Today marks the 2 year anniversary of my surgery that gave me back my life.
For those of you not in the know, I have Endometriosis. It looked something like this.
Blank days were the days I didn't have pain. There weren't many. You can see it progressively getting worse each month. I went to the ER three times in four months because the pain was so bad. Ever not brush your teeth for days in a row? Or shower? Or use deodorant? It's not pretty.
On February 1st of 2021, I had surgery.
It went... a little off the rails. I was supposed to go home the same day and instead spent two nights in the hospital. I had a catheter in for a month because my bladder (and bowels) were trying to fuse with my uterus, and it had to be pried off and in the process tore.
I gave my doctor a challenge, but she rose to it.
The uncertainty of how much the surgery would help vanished. She was 100% certain I'd feel better.
And I did. Infinitely better.
The thing is there's still healing going on two years later. Those 10 years of ever-increasing pain and some doctor'’ lack of willingness to do anything took its toll. (If you are a doctor, one surefire way to lose any trust your patients have in you is to say "Well, you'll just have to deal with it." Yes, I was told that by a doctor.")

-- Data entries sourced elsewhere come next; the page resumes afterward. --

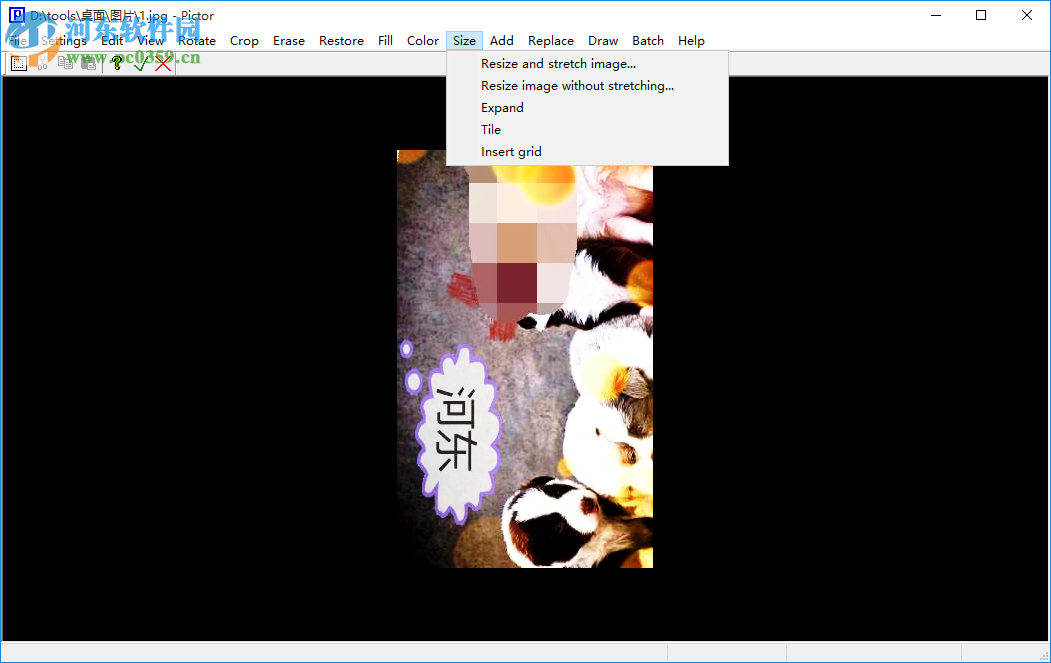The height and width of the screenshot is (663, 1051).
Task: Open the Draw menu
Action: point(603,40)
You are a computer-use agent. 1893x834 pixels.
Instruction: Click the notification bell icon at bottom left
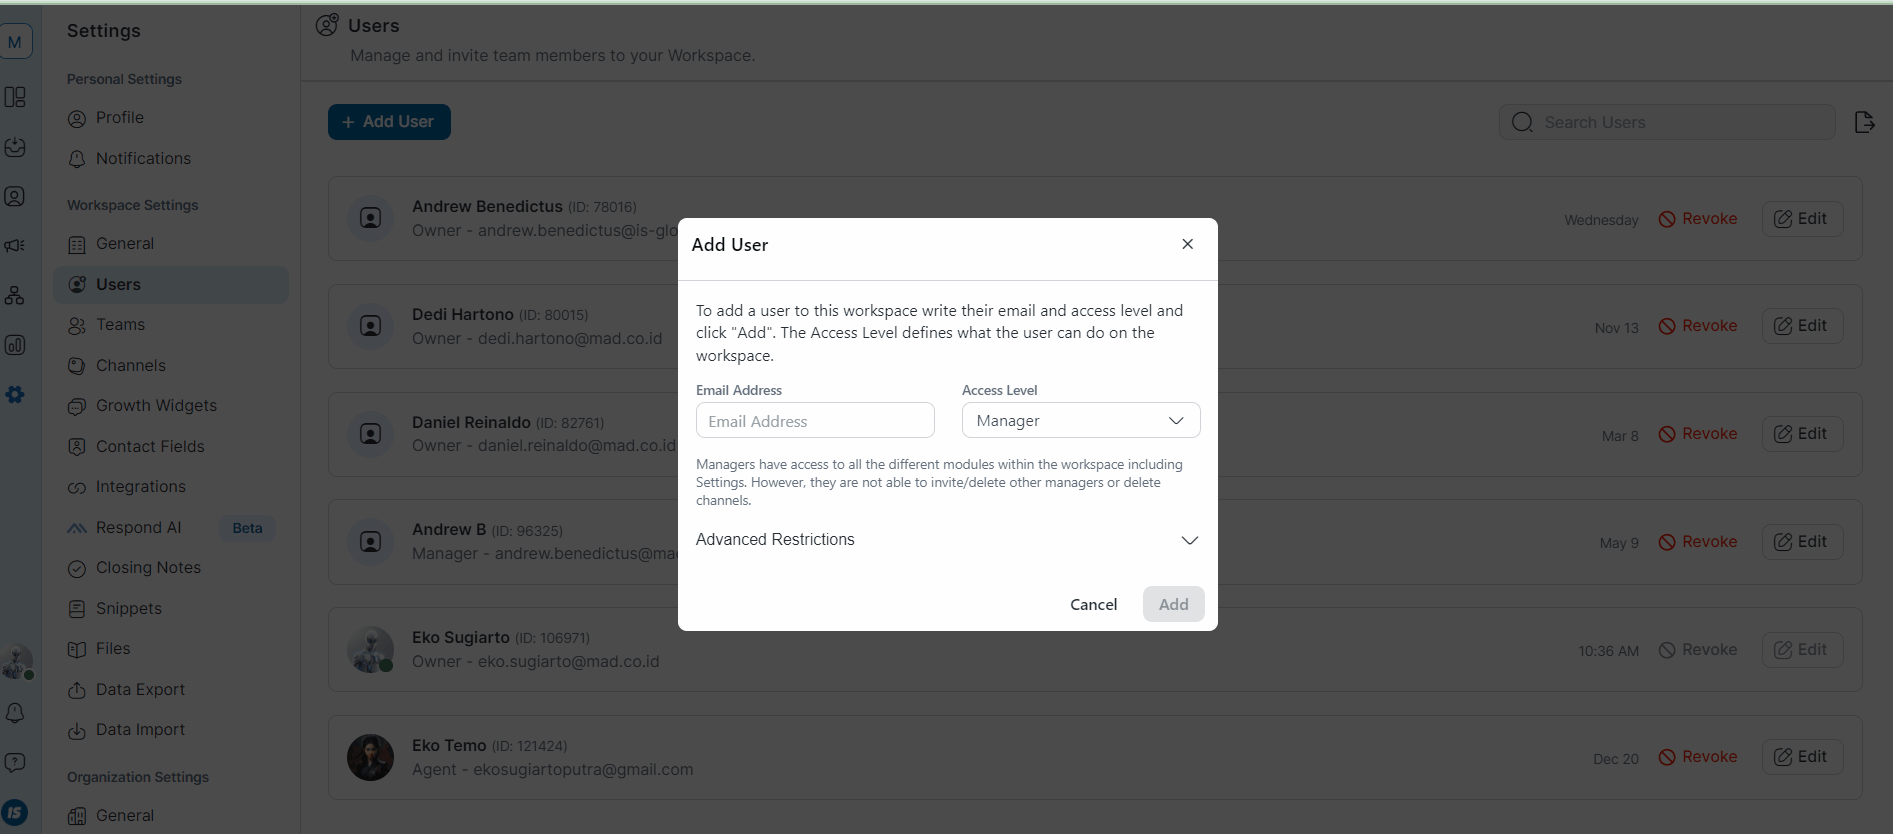(x=15, y=713)
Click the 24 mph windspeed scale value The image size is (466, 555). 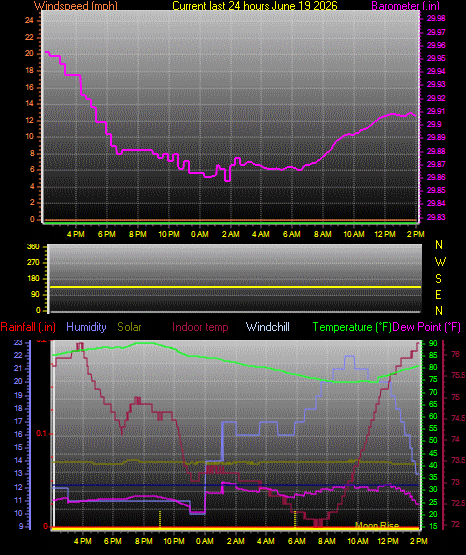tap(29, 21)
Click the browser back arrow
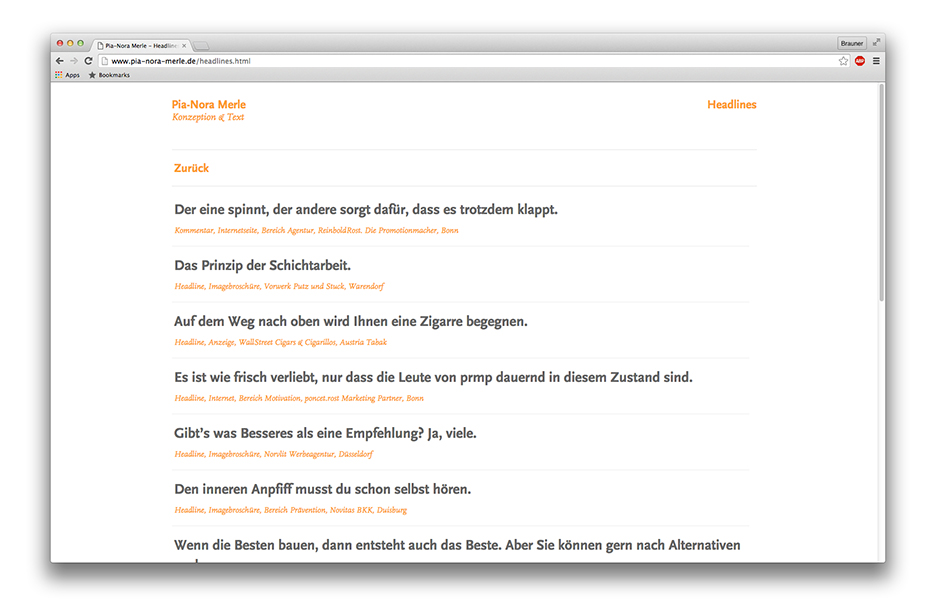 (x=60, y=61)
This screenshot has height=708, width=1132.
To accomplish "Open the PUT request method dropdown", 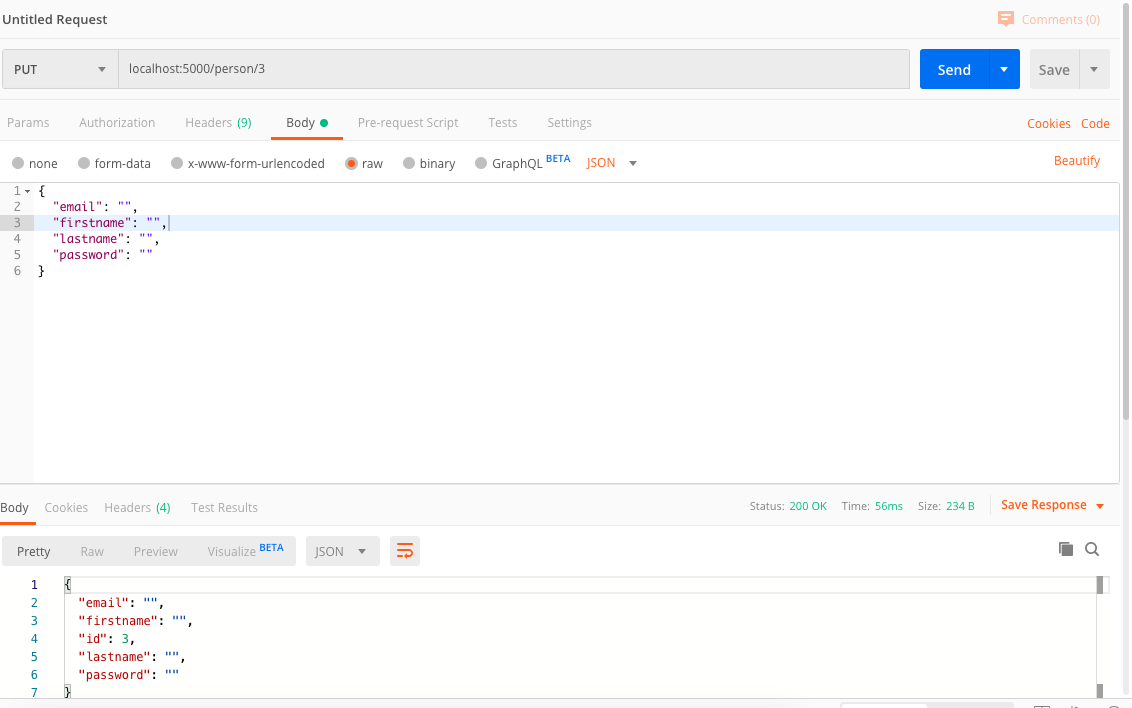I will (60, 68).
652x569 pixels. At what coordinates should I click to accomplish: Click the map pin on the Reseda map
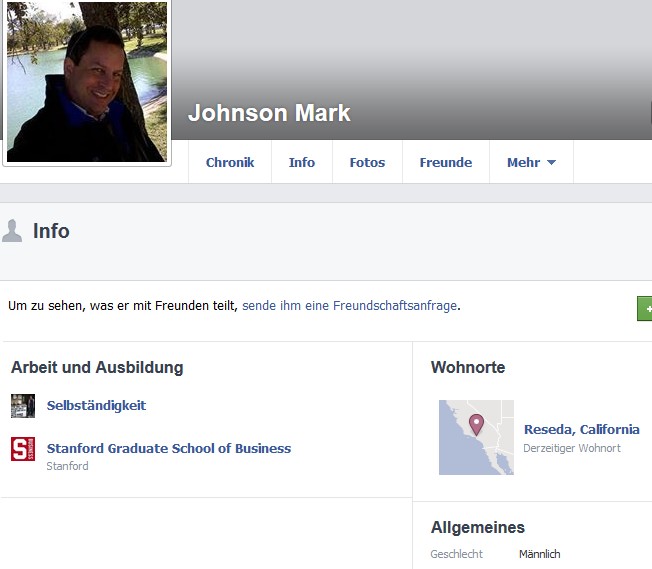[476, 425]
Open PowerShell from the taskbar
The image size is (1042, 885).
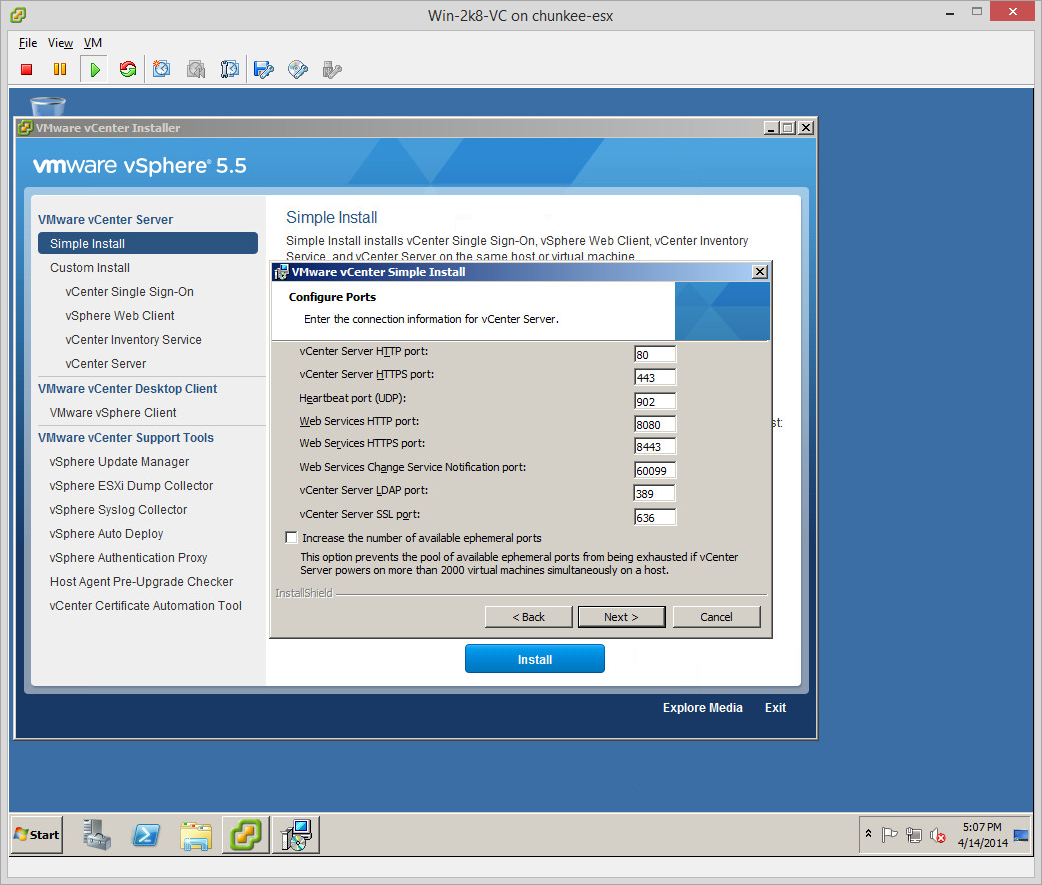[146, 834]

I have a deep fear of going back to that pain and I don't trust doctors to help. Sometimes I panic that I need to do everything now because tomorrow I might be in too much pain and this time nothing will ease it. Over the years, I had a few false hopes that a treatment worked. Until it didn't.
I'm doing my best to not focus on those fears. Live each day to the best of my ability and enjoy the fact the surgery helped so much. Most people with chronic illness and pain don't get that lucky.
So, for now, I want to have a little party and celebrate getting my life back.